27 Ağustos 2009 Perşembe

El equipo de los ; "11 aldeanos"

İspanya'da General Franco dönemi, Real Madrid başta olmak üzere Madrid takımlarının ayrıcalıklı olduğu, nalıncı keseri gibi herşeyin Madrid'e doğru yontulduğu bir dönem olarak öne çıkıyor. Bu açıdan bakıldığında bu dönemde Bask ve Katalan takımlarının elde ettiği başarıların sıradan bir futbol başarısı olmaktan öte anlamları oluyordu Bask ve Katalan halkları için.

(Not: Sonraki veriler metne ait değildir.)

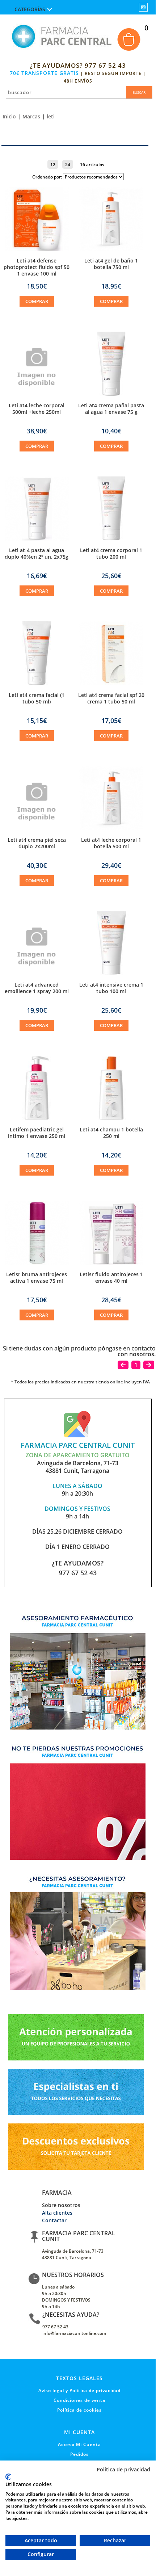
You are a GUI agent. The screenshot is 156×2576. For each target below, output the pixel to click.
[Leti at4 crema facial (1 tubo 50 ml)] (37, 683)
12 (52, 164)
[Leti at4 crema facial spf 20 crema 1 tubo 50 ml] (111, 683)
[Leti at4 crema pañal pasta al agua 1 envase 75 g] (111, 394)
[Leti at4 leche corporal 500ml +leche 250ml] (36, 400)
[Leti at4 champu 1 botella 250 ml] (111, 1118)
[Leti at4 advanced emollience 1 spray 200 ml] (36, 979)
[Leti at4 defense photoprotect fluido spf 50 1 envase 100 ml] (37, 249)
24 (67, 164)
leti (51, 116)
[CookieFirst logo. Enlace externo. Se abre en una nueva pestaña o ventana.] (8, 2477)
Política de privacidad (123, 2469)
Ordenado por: (47, 177)
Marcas (31, 116)
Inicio (9, 116)
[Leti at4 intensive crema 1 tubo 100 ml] (111, 973)
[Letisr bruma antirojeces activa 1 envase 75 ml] (37, 1262)
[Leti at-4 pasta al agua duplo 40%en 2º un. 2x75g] (37, 538)
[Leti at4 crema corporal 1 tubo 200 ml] (111, 538)
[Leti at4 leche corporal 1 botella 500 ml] (111, 828)
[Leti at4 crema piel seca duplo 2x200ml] (36, 835)
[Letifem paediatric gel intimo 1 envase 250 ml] (37, 1118)
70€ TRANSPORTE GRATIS (44, 73)
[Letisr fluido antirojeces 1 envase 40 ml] (111, 1262)
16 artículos (92, 164)
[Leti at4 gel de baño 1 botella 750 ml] (111, 249)
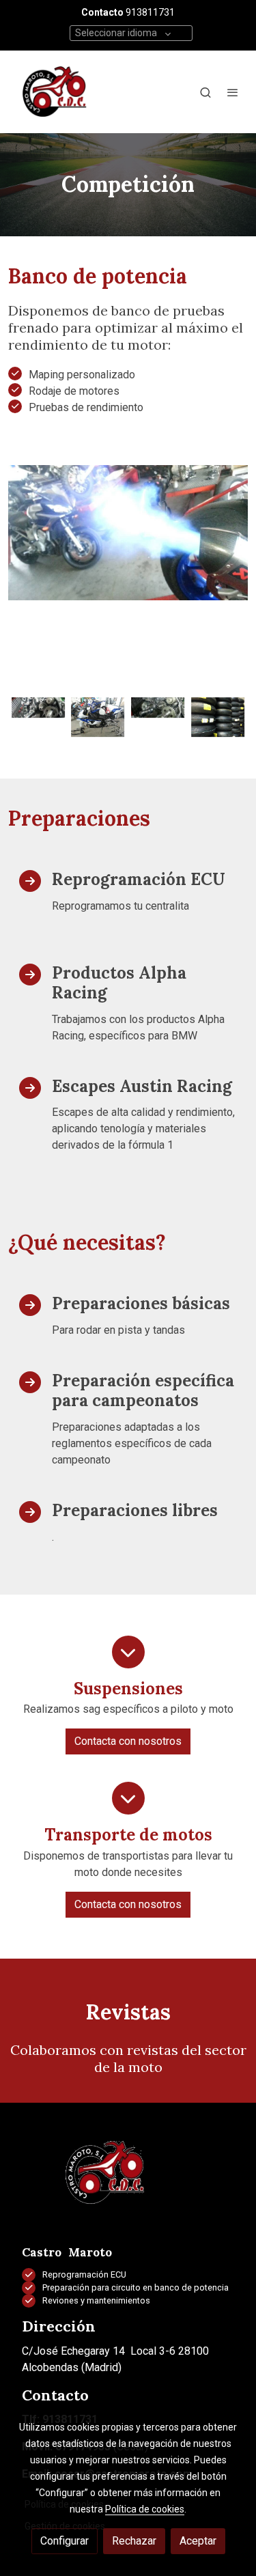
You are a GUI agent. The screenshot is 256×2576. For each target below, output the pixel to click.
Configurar (64, 2540)
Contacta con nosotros (128, 1741)
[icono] (128, 1652)
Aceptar (198, 2540)
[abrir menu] (233, 92)
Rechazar (134, 2540)
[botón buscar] (205, 92)
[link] (55, 91)
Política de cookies (144, 2509)
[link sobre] (128, 2181)
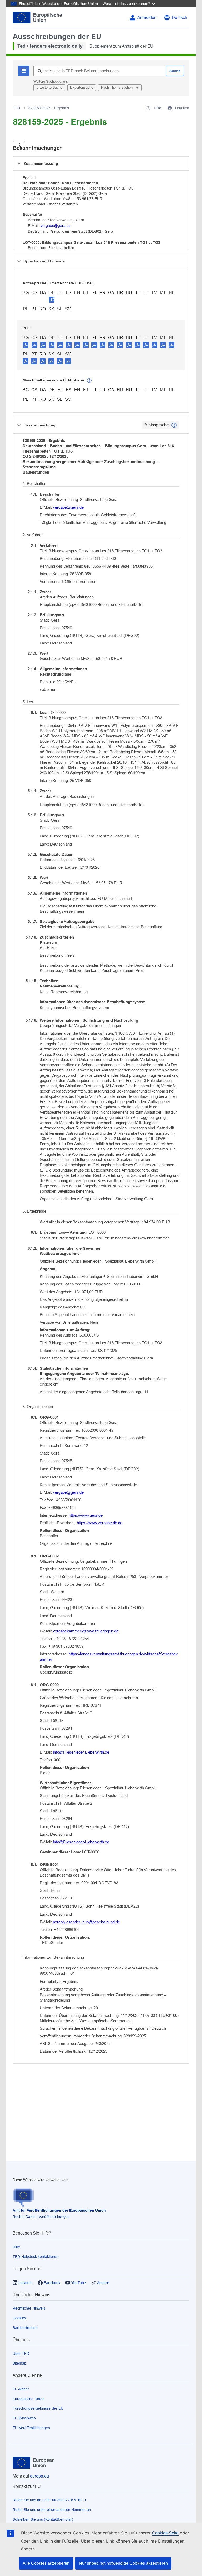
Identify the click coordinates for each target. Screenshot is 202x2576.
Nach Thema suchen (117, 88)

Franco'nun İspanya'da en güçlü olduğu dönemlerdir. Athletic Bilbao'nun önemli başarılara imza atmiş Zarra'li, Panizo'lu kadrosu yaşlanmış, artık eski başarılı günler geride kalmıştır. Bilbao için degişimin zamanı gelmiştir. 1950-1954 yılları arasında bir başka karşı cephe takımı Barcelona ile 2 Lig, 3 de kupa şampiyonluğu başarılarına ulaşmış Slovak Hoca Ferdinand Daucik'in bu değişim için en uygun isim olduğuna karar verilmiş ve takım Slovak hocaya emanet edilmiştir.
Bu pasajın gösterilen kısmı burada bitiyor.